Von Auburn nach Verna. Sterbende und blühende Dörfer in der anglo-amerikanischen Literatur des 18. Jahrhunderts

 

The Deserted Village (1770) umfasst 430 Verse in heroic couplets, paarweise gereimten jambischen Fünfhebern. In diesem langen Gedicht handelt Oliver Goldsmith vom Niedergang eines fiktiven, „Auburn“ genannten Dorfes, von der Auswanderung seiner Bewohner nach Amerika und vom Zusammenhang der Entvölkerung des Landes mit dem Luxus der Reichen, ihren Gärten, dem internationalen Handel und der Enclosure-Bewegung. Bereits in The Revolution in Low Life hatte er 1762 den durch den Earl of Harcourt veranlassten Abriss des bei London gelegenen Dorfes Nuneham Courtenay verurteilt. Es musste einem Landschaftspark weichen. Mit dem Aufstieg des Handelskapitalismus war eine Destabilisierung der politischen und moralischen Ordnung Englands verbunden, die in solchen Veränderungen der Landschaft sinnfällig wurde. Auf diese Krise der nationalen Identität reagiert der aus einem Dorf in Irland stammende Goldsmith im Sinne eines Tory-Konservatismus, der die alte Ordnung der ländlichen Gesellschaft verklärt: „Sweet Auburn, loveliest village of this plain“ (Goldsmith 1996, 287), wird als eine vorkapitalistische Gemeinschaft freier, politisch und ökonomisch unabhängiger Bürger geschildert, die ihr eigenes Land bewirtschaften und sich davon ernähren. Diese Darstellung entspricht der wohl ältesten ideologischen Besetzung des Dorfs im Sinne des klassischen Republikanismus. Die enge Verbindung von Landbau und Tugend ist seit der Antike topisch. Goldsmith, mit dieser Überlieferung wohl vertraut, greift Elemente der klassischen Pastoral- und Landdichtung auf, um das irrationale Konsumverhalten der neureichen Großgrundbesitzer seiner Zeit anzuklagen und vor dem Niedergang Englands zu warnen: „I see the rural virtues leave the land“ (Goldsmith 1996, 302). Die Behandlung des Motivs der Enteignung mag angeregt sein durch Vergils erste Ekloge, deutlicher ist jedoch der Bezug zu den Georgica, jenem Lehrgedicht, das die Landwirtschaft und die damit verbundenen Tugenden der Genügsamkeit, Frömmigkeit und Unabhängigkeit als Grundlage der Größe Roms Größe preist.

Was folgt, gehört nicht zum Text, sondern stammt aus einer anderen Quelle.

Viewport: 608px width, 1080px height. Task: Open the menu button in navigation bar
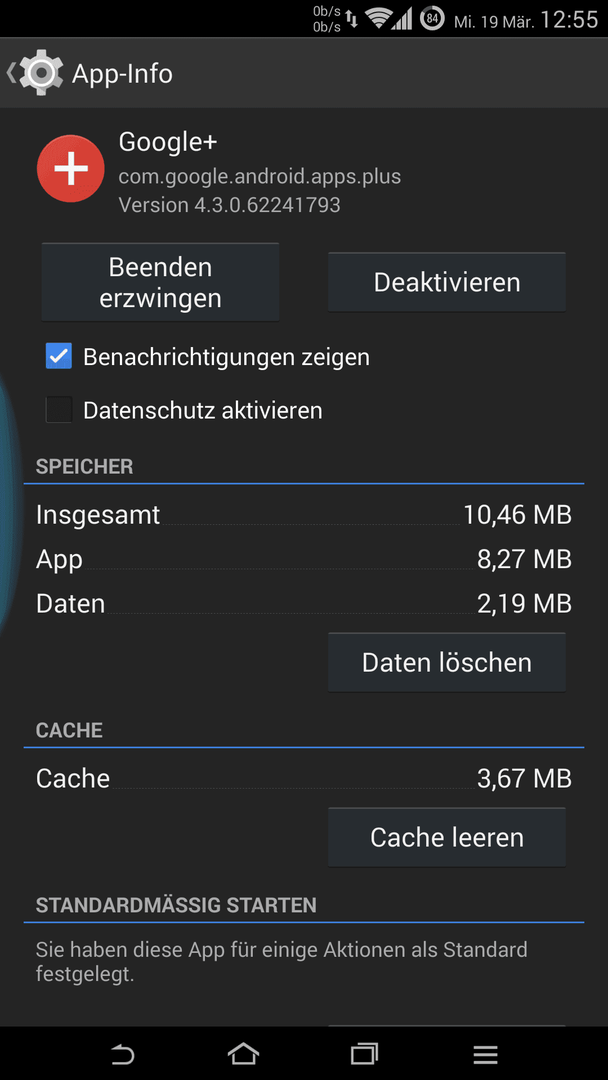[485, 1054]
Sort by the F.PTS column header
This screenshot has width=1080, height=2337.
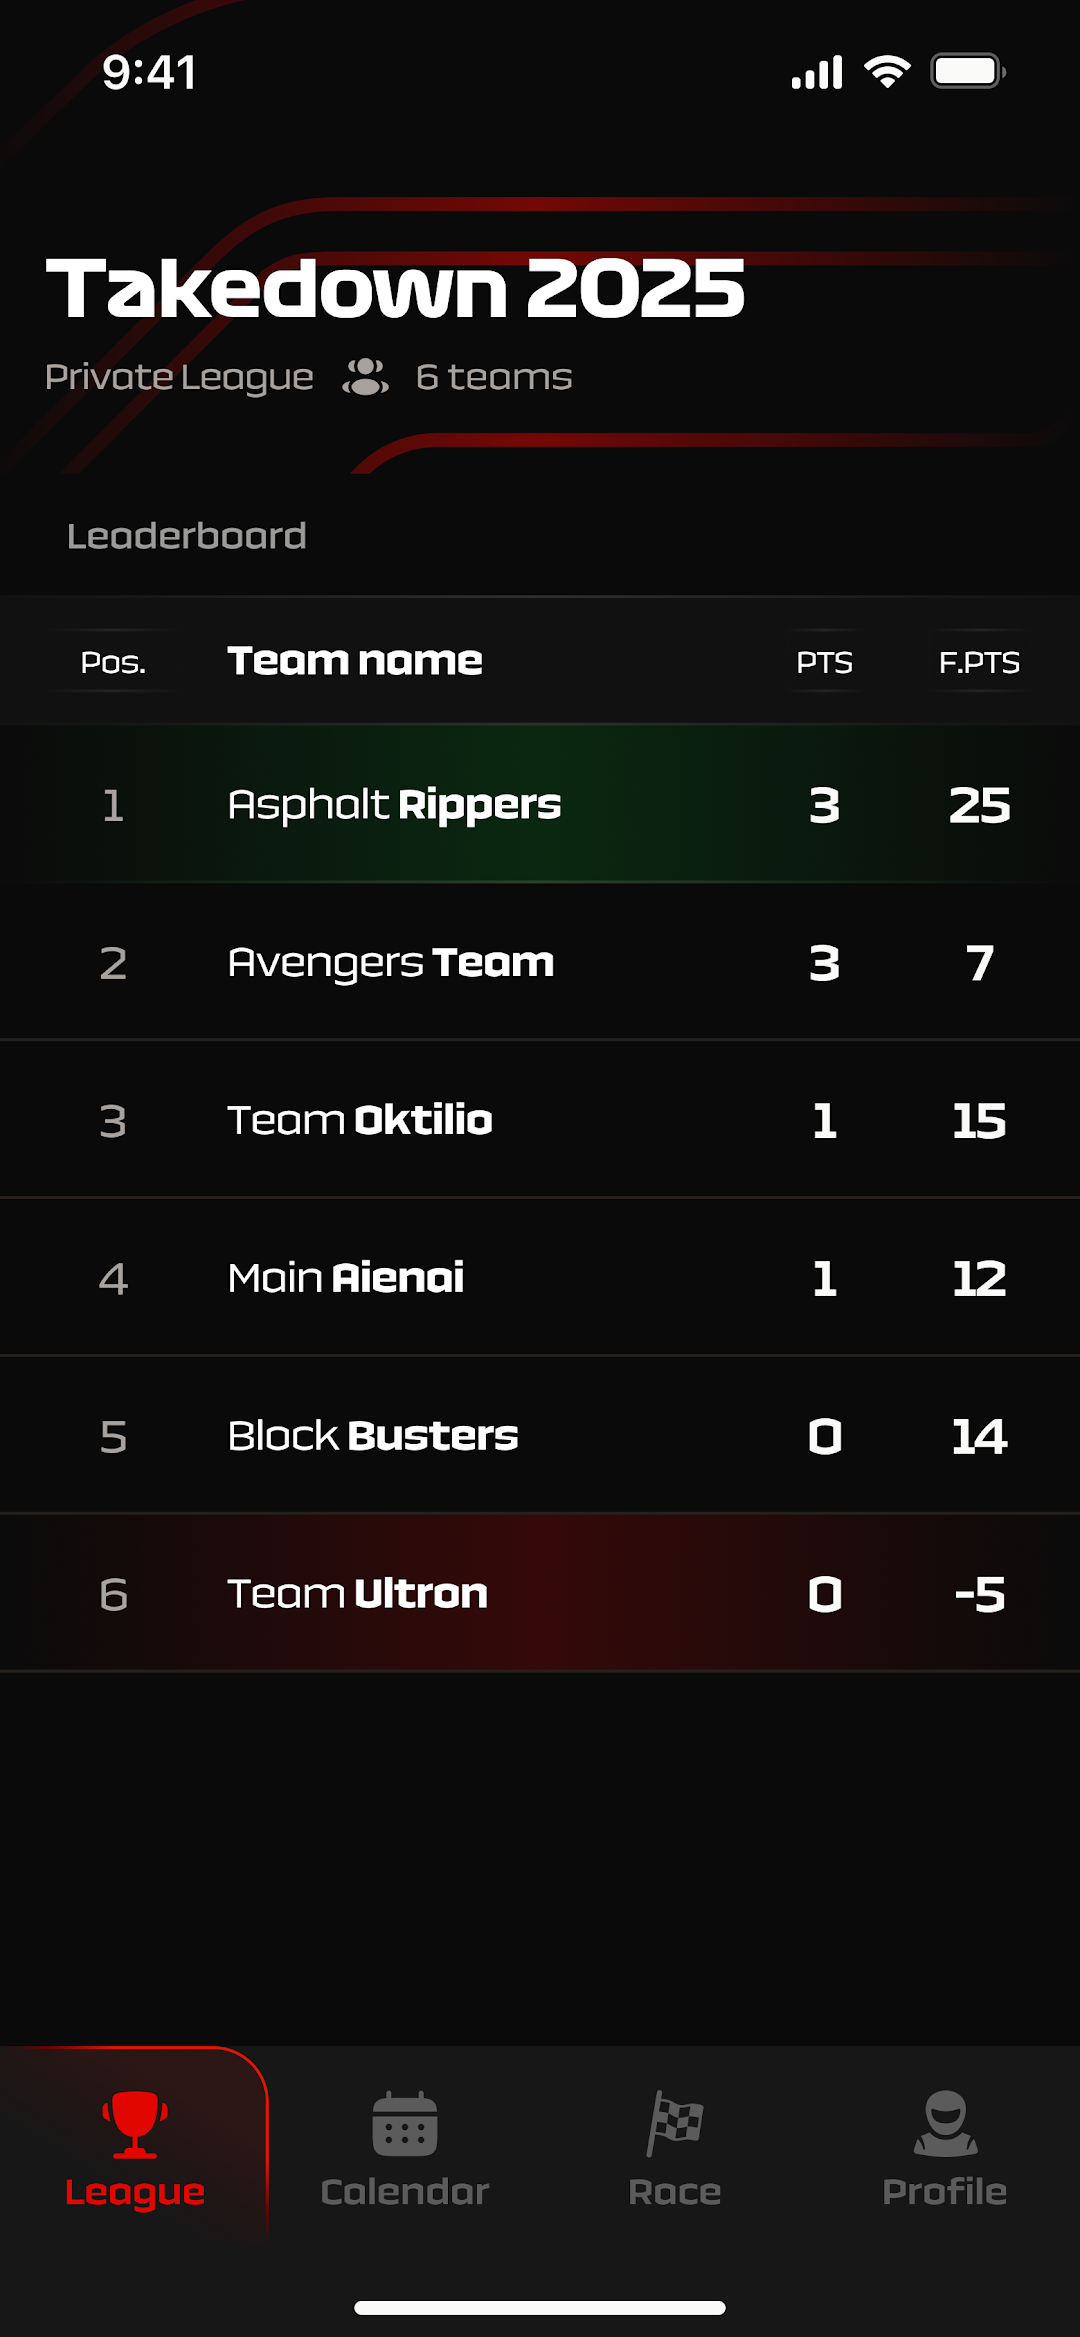coord(979,662)
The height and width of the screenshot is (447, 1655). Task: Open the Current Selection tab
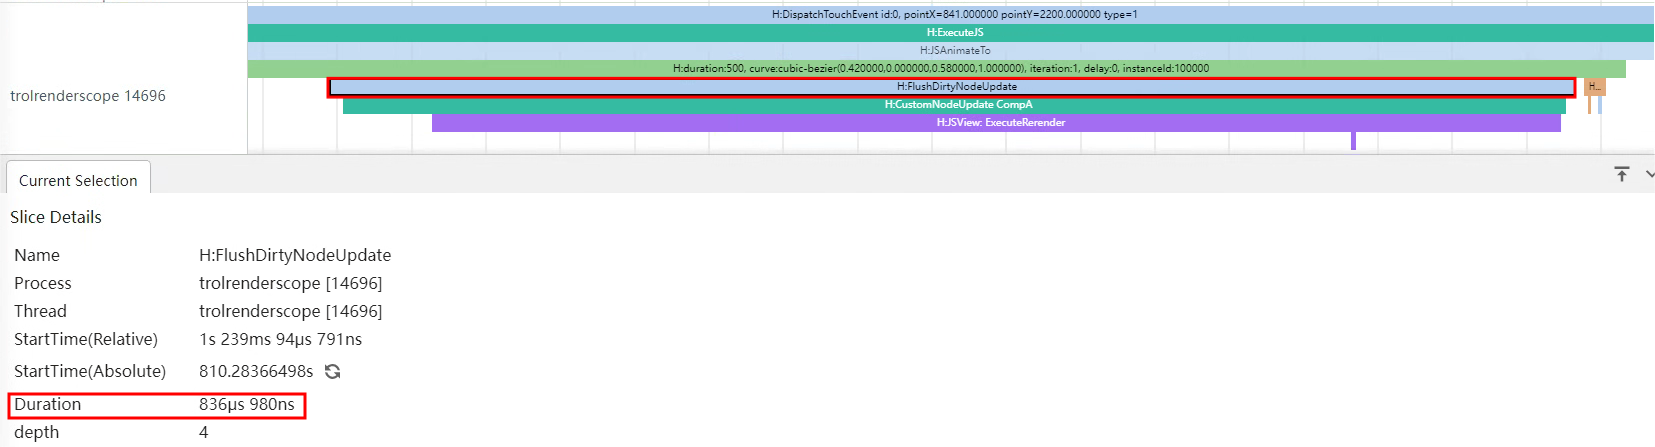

Auf der anderen Seite des atlantischen Ozeans wurde The Deserted Village ebenfalls viel gelesen; vor der Jahrhundertwende erschienen in den Vereinigten Staaten von Amerika nicht weniger als elf Ausgaben. 1794 ließ Timothy Dwight, zu dieser Zeit Pastor in Fairfield, Connecticut, ein Jahr später dann Präsident des Yale College, Greenfield Hill erscheinen, ein Langgedicht in sieben Büchern. Mit dem zweiten, betitelt „The Flourishing Village“, antwortet er auf Goldsmiths Klage. Dem englischen Dorf der Vergangenheit stellt Dwight das amerikanische der Gegenwart gegenüber: „Fair Verna! loveliest village oft the west“ (Dwight 1969, 397) – dabei hatte er offenbar die eigene Kirchengemeinde, sie hieß Greenfield Hill, vor Augen. Das alte Auburn findet demnach im neuenglischen Dorf seine Fortsetzung wie das englische im amerikanischen Imperium. Nach der siegreichen Revolution reklamieren die vormaligen Kolonien die republikanischen Tugenden freier Landleute und damit die Grundlage neuer imperialer Größe für sich.